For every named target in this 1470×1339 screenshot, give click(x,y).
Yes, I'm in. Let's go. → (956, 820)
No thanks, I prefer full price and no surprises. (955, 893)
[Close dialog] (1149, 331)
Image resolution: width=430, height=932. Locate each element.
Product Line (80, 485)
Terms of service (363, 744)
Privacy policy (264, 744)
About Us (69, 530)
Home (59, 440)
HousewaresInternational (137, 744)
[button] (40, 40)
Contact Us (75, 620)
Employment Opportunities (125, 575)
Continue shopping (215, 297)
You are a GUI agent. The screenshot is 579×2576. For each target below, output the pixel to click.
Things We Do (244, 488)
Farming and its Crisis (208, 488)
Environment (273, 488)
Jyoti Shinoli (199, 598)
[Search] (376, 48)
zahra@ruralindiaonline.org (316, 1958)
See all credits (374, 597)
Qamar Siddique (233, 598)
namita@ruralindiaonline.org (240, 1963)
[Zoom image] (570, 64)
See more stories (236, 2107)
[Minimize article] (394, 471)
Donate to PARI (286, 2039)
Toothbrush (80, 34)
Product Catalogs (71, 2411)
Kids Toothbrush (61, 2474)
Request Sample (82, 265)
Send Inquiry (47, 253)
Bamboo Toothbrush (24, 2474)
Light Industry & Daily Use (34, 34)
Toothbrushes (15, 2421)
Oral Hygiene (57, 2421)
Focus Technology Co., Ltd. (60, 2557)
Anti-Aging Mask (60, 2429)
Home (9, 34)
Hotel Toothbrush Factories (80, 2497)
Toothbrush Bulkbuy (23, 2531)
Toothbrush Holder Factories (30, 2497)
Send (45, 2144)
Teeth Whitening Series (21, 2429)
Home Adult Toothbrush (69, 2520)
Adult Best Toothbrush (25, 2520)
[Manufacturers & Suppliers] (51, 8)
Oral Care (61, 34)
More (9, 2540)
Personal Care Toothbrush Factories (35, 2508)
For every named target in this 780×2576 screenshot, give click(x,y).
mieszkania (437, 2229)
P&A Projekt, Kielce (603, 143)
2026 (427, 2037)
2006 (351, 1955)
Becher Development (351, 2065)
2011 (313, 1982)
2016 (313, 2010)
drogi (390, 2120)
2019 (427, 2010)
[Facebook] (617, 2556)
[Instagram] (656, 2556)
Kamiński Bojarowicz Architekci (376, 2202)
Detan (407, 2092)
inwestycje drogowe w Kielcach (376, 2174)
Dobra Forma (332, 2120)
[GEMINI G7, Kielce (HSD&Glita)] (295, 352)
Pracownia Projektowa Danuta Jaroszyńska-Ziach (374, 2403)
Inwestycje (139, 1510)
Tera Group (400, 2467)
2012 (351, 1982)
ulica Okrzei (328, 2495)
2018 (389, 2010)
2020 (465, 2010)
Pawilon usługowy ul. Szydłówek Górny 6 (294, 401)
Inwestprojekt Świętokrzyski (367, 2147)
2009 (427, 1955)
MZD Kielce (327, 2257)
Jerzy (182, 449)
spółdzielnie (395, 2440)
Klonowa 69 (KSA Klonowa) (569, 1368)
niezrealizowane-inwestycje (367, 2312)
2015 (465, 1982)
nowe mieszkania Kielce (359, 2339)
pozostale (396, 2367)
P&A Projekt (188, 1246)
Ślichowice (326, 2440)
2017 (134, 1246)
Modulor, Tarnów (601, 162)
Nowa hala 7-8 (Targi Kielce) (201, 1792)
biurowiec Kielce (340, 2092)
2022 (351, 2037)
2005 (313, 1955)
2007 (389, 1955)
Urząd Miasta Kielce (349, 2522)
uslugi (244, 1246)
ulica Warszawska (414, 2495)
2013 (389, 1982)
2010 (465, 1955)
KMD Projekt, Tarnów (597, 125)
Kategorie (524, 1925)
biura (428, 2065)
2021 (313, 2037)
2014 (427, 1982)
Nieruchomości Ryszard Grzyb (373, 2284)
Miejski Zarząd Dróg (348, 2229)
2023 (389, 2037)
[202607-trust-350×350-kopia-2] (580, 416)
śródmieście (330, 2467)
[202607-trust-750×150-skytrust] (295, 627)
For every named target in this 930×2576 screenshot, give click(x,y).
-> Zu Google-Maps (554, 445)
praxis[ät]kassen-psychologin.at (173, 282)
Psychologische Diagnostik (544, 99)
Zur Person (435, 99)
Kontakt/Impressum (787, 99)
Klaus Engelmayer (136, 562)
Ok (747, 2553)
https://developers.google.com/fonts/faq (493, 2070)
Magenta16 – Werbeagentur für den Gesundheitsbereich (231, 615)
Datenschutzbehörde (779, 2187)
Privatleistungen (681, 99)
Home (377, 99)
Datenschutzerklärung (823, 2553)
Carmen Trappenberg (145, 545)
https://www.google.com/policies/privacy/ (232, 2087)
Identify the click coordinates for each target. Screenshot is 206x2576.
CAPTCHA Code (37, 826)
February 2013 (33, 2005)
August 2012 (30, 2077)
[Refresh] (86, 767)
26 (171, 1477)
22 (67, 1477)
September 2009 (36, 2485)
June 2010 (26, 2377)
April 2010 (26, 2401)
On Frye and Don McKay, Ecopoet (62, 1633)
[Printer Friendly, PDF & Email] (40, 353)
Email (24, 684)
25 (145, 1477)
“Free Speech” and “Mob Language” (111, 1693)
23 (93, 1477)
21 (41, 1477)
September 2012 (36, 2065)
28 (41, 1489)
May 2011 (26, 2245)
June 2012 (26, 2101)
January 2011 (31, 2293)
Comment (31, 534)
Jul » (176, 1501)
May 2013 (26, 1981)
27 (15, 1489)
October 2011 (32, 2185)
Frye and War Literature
※ ※ ※
Exercise brief:
Starting at the line above that holds "https://www.google.com/policies/privacy/ (232, 2087)" and ending at the line that holds "September 2009 (36, 2485)", transcribe each line exactly and include no other lines.

Written answer:
https://www.google.com/policies/privacy/ (232, 2087)
Identify the click coordinates for each target. Screenshot is 206x2576.
CAPTCHA Code (37, 826)
February 2013 (33, 2005)
August 2012 (30, 2077)
[Refresh] (86, 767)
26 (171, 1477)
22 (67, 1477)
September 2009 (36, 2485)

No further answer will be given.